— Start RECORDS PROVIDED —

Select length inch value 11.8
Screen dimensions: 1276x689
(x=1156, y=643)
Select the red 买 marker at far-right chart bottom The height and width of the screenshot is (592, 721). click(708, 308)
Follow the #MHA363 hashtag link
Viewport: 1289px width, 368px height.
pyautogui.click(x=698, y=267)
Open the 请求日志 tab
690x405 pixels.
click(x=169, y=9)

— End RECORDS PROVIDED —

_EXERCISE DESCRIPTION:_ Can you format these records as a Markdown table with a column n for the row number and a column Line for the line, leaving out any blank lines?

_SOLUTION TO THIS PROBLEM:_
| n | Line |
|---|---|
| 1 | Select length inch value 11.8 |
| 2 | Screen dimensions: 1276x689 |
| 3 | (x=1156, y=643) |
| 4 | Select the red 买 marker at far-right chart bottom The height and width of the screenshot is (592, 721). click(708, 308) |
| 5 | Follow the #MHA363 hashtag link |
| 6 | Viewport: 1289px width, 368px height. |
| 7 | pyautogui.click(x=698, y=267) |
| 8 | Open the 请求日志 tab |
| 9 | 690x405 pixels. |
| 10 | click(x=169, y=9) |